Dishing out knuckle sandwiches as either Kyoko or Misako in couch co-op brawler River City Girls is immediately fun, with the combat comparing favourable to the genre favourites of yesteryear. As tends to be the case with this sort of title however, fighting the ever growing hordes of enemies on your quest to rescue the duo’s kidnapped boyfriends does get a little stale. While instinctively falling back on a limited number of battle-tested moves to dispatch your assailants as quickly as possible, you’ll find that even though there’s a dojo of limb-breaking moves to unlock, none feel particularly vital in the run-of-the mill scuffles that make up a majority of your time on the streets.

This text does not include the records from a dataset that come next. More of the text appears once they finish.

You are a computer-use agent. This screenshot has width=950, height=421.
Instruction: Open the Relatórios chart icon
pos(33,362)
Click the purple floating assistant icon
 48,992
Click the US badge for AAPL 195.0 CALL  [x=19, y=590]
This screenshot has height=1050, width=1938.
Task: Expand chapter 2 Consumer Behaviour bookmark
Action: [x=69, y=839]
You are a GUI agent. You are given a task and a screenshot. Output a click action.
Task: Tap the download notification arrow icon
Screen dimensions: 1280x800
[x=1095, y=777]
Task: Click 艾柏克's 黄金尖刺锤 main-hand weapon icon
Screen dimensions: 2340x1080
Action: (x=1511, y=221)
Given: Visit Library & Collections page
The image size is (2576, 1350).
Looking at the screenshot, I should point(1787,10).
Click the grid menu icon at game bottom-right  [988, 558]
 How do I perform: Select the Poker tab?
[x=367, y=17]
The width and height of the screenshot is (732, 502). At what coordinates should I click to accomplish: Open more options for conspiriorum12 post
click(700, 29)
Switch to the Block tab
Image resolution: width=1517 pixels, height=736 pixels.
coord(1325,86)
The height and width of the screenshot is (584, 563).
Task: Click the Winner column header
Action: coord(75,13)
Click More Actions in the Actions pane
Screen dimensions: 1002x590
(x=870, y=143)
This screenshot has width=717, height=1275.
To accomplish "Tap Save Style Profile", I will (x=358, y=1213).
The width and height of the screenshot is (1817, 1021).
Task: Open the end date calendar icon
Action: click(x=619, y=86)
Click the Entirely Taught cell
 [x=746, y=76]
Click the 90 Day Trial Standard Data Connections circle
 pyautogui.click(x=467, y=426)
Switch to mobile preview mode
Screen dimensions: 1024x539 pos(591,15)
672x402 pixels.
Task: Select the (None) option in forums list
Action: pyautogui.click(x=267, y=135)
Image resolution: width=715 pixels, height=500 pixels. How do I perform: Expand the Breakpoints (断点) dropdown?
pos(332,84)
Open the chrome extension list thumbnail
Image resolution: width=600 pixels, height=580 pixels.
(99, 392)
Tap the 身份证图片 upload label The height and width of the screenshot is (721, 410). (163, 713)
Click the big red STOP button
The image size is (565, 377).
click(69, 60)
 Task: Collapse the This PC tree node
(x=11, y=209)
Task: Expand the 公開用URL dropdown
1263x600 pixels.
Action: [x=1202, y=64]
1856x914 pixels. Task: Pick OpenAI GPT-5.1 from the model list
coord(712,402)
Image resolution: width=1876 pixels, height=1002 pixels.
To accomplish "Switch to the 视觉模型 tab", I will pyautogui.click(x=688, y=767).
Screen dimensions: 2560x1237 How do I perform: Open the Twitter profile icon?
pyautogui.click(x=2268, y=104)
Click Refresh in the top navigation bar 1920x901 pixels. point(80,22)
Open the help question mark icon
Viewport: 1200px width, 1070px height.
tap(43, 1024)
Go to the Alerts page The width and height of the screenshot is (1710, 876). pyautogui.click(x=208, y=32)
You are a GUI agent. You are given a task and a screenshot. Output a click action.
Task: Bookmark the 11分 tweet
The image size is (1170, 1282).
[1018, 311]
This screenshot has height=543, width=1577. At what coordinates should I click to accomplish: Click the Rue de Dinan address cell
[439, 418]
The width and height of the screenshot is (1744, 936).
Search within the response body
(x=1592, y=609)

The boss battles however are a different story, delivering a terrifically satisfying challenge as you probe your opponent’s defences while seeking out the precise moves and timing that will bring you out on top. These tussles are varied and creative, making them much more memorable than the army of street toughs you knocked out on the way.

Set in an open-world complete with shops, side quests, fast travel points, and respawning enemies, it feels odd to be exploring, and occasionally backtracking in a brawler. While it doesn’t always work as well as you’d have hoped, it does at least give a spin to a tried and tested formula that in recent years has been found wanting. On top of this, the pixel art style, pop soundtrack, and anime stylings make for an especially vibrant presentation that provides a pleasing backdrop to the action.

With a bright, pixel art infused splash, River City Girls throws you headlong into an old-school brawler that at times evokes the best of the genre. Whether you line it up against Streets of Rage, the rather excellent Scott Pilgrim vs. the World: The Game, or River City Ransom – a title which you’ll be unsurprised to hear River City Girls has a direct lineage to – it hits all the familiar highs and lows, while throwing in a few twists that mean it’s not just a by the numbers retro title.